[squid-dev] Use MAX_URL for first line limitation

Alex Rousskov rousskov at measurement-factory.com
Thu Jun 7 23:18:02 UTC 2018


On 06/07/2018 04:13 PM, Eduard Bagdasaryan wrote:

> in %>ru Squid logs large and small URLs differently.  For example,
> Squid strips whitespaces from small URLs, while keeping them for
> large ones.

Is %ru logging consistent with regard to small and large URLs?

* If it is, should we use the same approach to make %>ru consistent?

* Otherwise, we should keep both %ru and %>ru in mind when deciding
whether (and how) to make logging consistent. For example, it would be
OK to ignore this inconsistency if making things consistent requires too
much out-of-scope work.


> 2. Adjust Http::One::RequestParser::parseRequestFirstLine(), immediately
>    rejecting requests with URLs exceeding MAX_URL (use it instead of
>    Config.maxRequestHeaderSize). As a result, access.log would get
>    "error:request-too-large" for such requests. This solution looks
>    better, since anyway, Squid eventually denies such requests and,
>    moreover, there are many contexts in Squid tied up to that MAX_URL
>    limitation.
> 
>   So, the question is: can we go on with (2) without breaking something?
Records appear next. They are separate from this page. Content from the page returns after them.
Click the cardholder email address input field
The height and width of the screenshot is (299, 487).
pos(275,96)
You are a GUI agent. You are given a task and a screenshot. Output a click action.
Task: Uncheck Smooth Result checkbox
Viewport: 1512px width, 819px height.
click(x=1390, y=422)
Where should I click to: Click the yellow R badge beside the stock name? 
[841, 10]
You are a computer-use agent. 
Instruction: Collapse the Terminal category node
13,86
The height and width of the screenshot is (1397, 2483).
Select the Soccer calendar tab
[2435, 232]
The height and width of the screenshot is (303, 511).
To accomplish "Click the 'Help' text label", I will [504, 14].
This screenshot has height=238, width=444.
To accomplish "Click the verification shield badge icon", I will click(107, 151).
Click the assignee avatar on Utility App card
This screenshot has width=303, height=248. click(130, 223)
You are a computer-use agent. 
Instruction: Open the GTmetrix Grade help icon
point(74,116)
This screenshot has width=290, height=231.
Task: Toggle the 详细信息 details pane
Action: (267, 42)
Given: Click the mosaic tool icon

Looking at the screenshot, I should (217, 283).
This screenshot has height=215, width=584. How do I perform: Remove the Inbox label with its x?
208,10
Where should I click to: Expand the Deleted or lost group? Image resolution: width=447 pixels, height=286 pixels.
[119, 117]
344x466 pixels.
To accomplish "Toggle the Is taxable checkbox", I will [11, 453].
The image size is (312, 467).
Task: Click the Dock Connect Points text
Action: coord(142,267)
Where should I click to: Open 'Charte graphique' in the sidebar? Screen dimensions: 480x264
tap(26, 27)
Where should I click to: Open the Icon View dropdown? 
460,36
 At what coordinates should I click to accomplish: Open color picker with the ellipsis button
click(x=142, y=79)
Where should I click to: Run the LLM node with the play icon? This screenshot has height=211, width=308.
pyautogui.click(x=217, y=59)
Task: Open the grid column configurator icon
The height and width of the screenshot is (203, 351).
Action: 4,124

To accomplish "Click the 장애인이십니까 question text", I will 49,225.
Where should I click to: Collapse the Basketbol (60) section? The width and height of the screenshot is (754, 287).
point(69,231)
Clarification: (2) is already known to "break something" -- after (2),
some refused transactions that were previously logged with the actual
URL (prefix) in %ru would be logged with a largely useless
"error:request-too-large" URL. Which evil is lesser:

  a) hiding actual %ru URL for requests with URLs between ~8K and ~64K
  b) inconsistent logging of small vs large URLs


>   Or probably there are any other(better) alternative approaches?

Yes, that is the other important question. FWIW, I do not know any
better solutions that do not require fixing the 8K/64K problem itself
(which is way out of %>ru fixing scope).


Thank you,

Alex.
P.S. Here, "inconsistent logging" means that two URLs with identical 7K
prefix may be logged differently if one of the URLs is longer than 8K.
Scripts and humans can be easily confused by such inconsistent logging,
and URL lengths are often at the mercy of highly variable parameters
such as search strings, session IDs, context descriptions, etc.